Причины, по которым такое взаимодействие могло перерасти в насилие, часто были социально-экономическими, а иногда и культурными: хотя борьба по религиозным вопросам во многом способствовала созданию атмосферы недоверия, многие случаи сопротивления были вызваны требованиями полиции и землемеров из‐за нехватки земли и тяжелых экономических условий. Среди волжских татар царила крайняя бедность, и во многих случаях доступ к земле был не чем иным, как вопросом жизни и смерти. Такая бедность была характерна и для русского крестьянства, но более зажиточные русские крестьяне могли в какой-то степени оказать помощь беднякам. Татарские общины, напротив, все больше зависели от помощи из местного бюджета, которая принимала форму ссуд на продовольствие и семена. Поэтому случаи сопротивления не обязательно означали неприятие государства и его институтов; политизированные дела об оскверненных иконах также не являются свидетельством глубоко укоренившейся межрелигиозной вражды. Татарские крестьяне часто взаимодействовали со своими русскими и чувашскими соседями, а также с местными государственными институтами. Локальные беспорядки и нападения могли быть связаны с культурными различиями (и страхом перед репрессиями), но часто они были скорее вызваны экономическими потребностями, растущей социальной дифференциацией внутри общин и все более навязчивым государственным вмешательством.

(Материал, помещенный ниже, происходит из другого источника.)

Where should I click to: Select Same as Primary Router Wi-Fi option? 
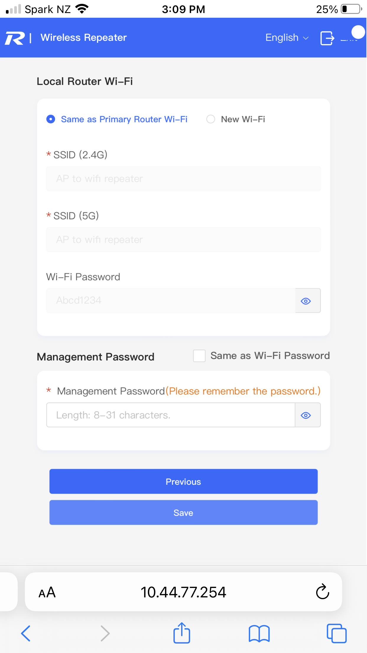point(51,119)
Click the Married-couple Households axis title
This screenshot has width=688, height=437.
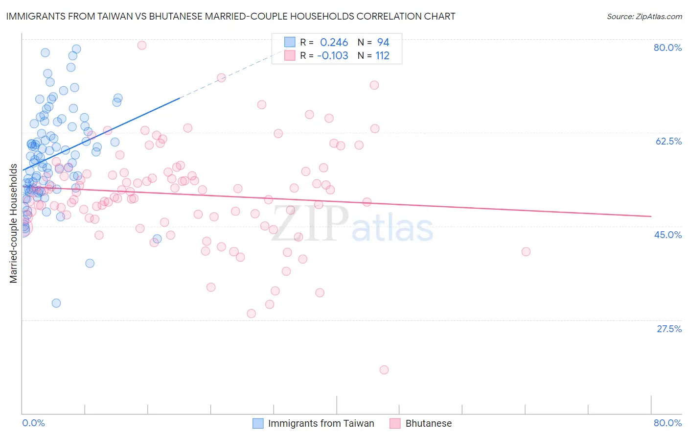(x=14, y=223)
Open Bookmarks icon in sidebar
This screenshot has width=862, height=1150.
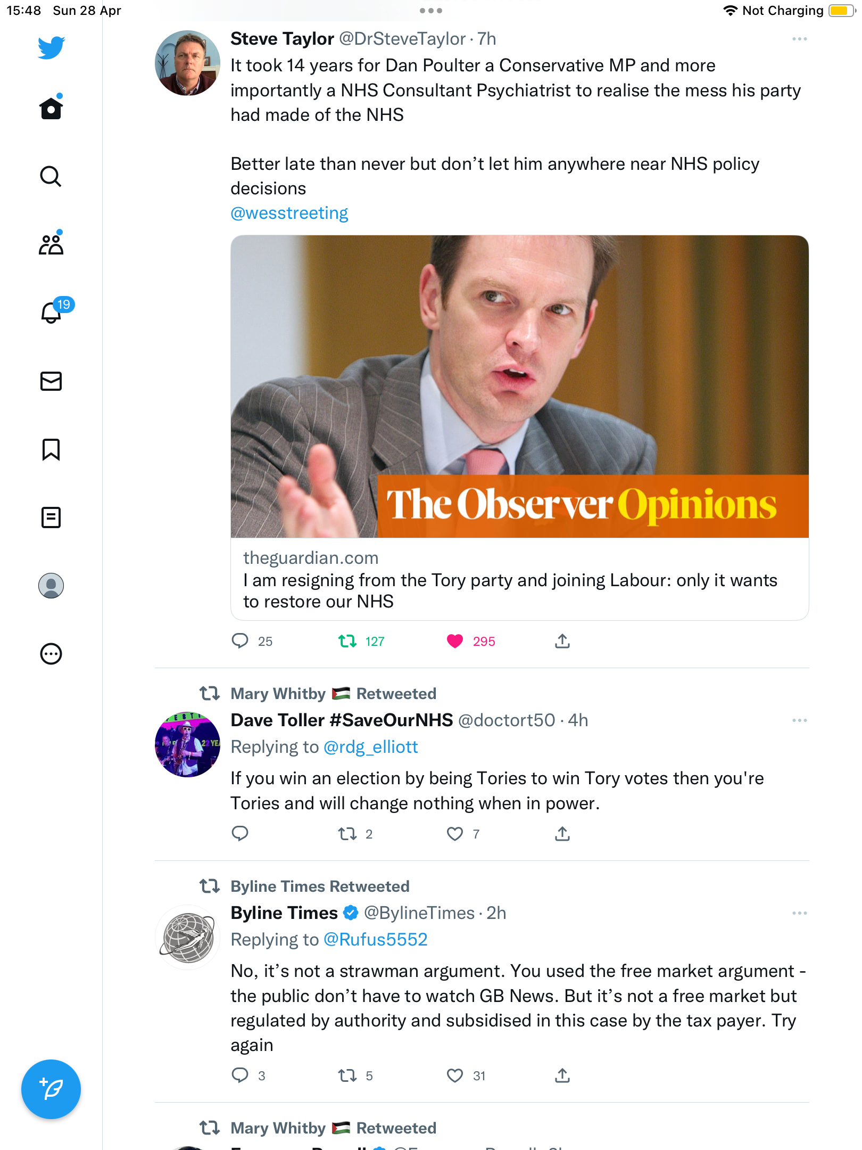[51, 449]
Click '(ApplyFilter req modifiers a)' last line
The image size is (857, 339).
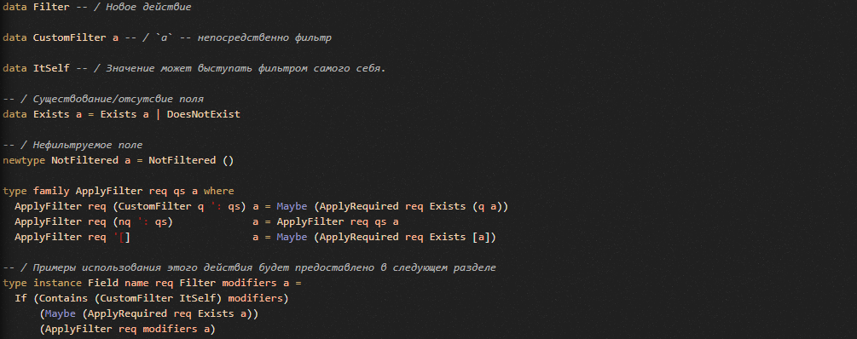(127, 329)
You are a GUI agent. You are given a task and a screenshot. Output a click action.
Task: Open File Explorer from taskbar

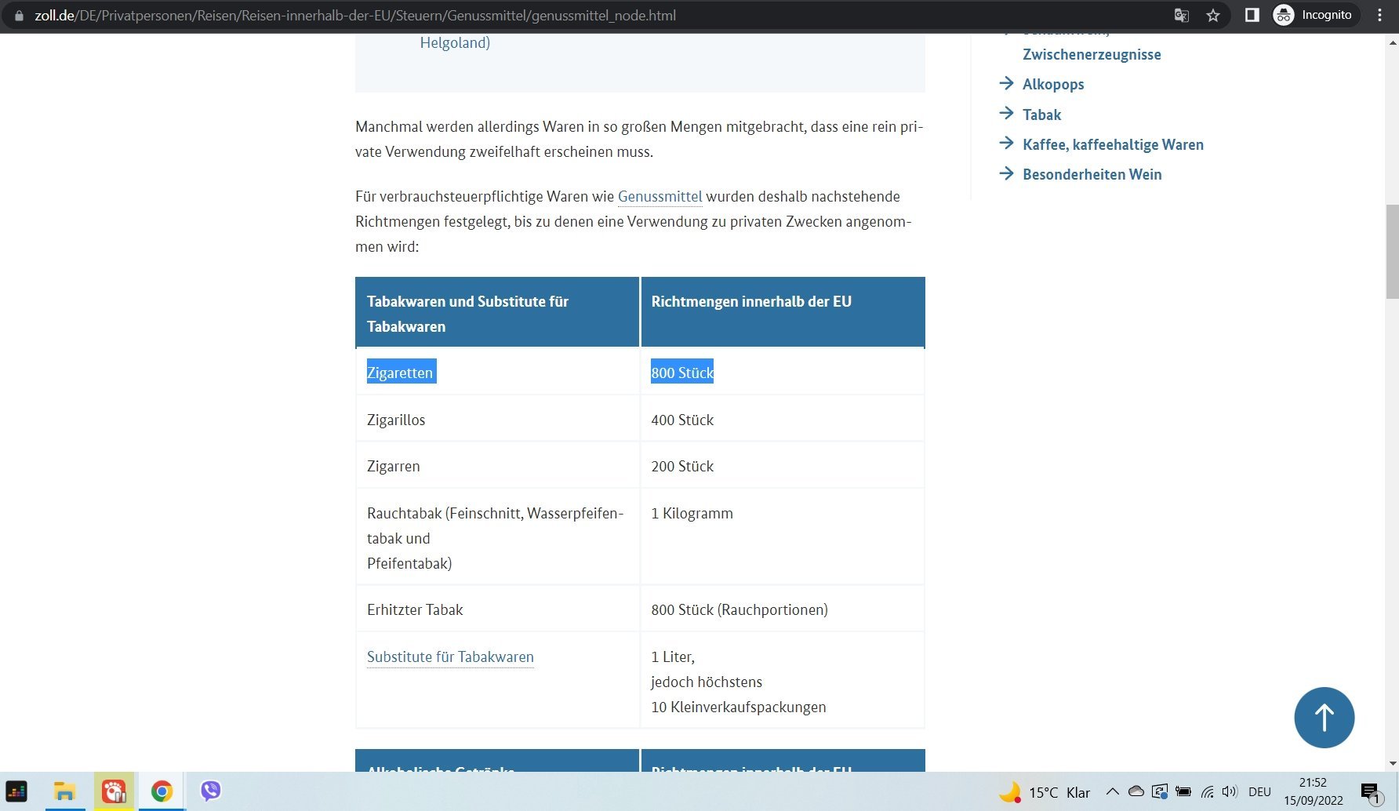[x=64, y=791]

Жизнь сельчан становилась все более сложной и непредсказуемой по мере того, как множились их связи с институтами и людьми на сельском, губернском, а иногда и центральном уровне: государство не только представляло угрозу, но и предлагало помощь или играло роль нейтрального арбитра; точно так же влиятельные члены общины (не в последнюю очередь купцы в Казани) могли выступать посредниками в религиозных и культурных вопросах, но одновременно и подвергаться нападкам и испытывать недоверие как представители растущего предпринимательского класса богатых землевладельцев. Пореформенная деревня формировалась под воздействием многочисленных пересекающихся коммуникационных каналов, и ее жители без колебаний использовали их все. Центральные власти, как предполагает Мейер, возможно, прилагали мало усилий для коммуникации с протестующими1016
. Однако судебные органы, местная администрация и полиция держали каналы связи открытыми и пытались найти прагматичные решения там, где это было возможно.Тем не менее в некоторых случаях империя наносила удар в полную силу. По крайней мере, она пыталась это сделать, пока судебная власть снова не ставила ее на место. Об этом повествует заключительная глава.
БОРЬБА С БЕСПОРЯДКАМИ
То, что многие исследователи рассматривают конец 1870‐х годов как период кризиса и восстаний, вполне объяснимо, учитывая частоту и интенсивность протестов, бунтов и прошений против целого ряда политических решений. Современники из числа консерваторов были глубоко обеспокоены возможностью «мятежа мусульманского населения» и утверждали, что в итоге только решительные действия губернатора Скарятина помогли его избежать1017
. Советские авторы, в свою очередь, рассматривали местные волнения как часть более широкого «массового и революционного движения», в значительной степени направляемого бывшими государственными крестьянами на обширных территориях Европейской России и ориентированного против «феодально-крепостных пережитков, сохранившихся после реформы»1018. Те, кто занимался Поволжьем, объясняли беспорядки не только в терминах эксплуатации, но и как результат подъема пантюркизма среди образованных татар, которые якобы пытались мобилизовать массы в поддержку своих собратьев-мусульман во время Русско-турецкой войны 1877–1878 годов1019. Было принято интерпретировать волнения как свидетельство извечной борьбы между татарами и их империалистическими угнетателями и, более того, как поворотный момент, когда многолетняя недоверчивость наконец-то переросла в жестокое сопротивление. Некоторые заходили слишком далеко, утверждая, что «для второй половины XIX века это движение является самым выдающимся и чрезвычайно характерным»1020. Более современная литература также уделяет внимание этому периоду. Однако, хотя Мейер, как и многие советские историки, рассматривает их как часть продолжительного цикла мусульманского протеста, он объясняет их с точки зрения местного сопротивления против государственной унификации и этнорелигиозной интеграции1021.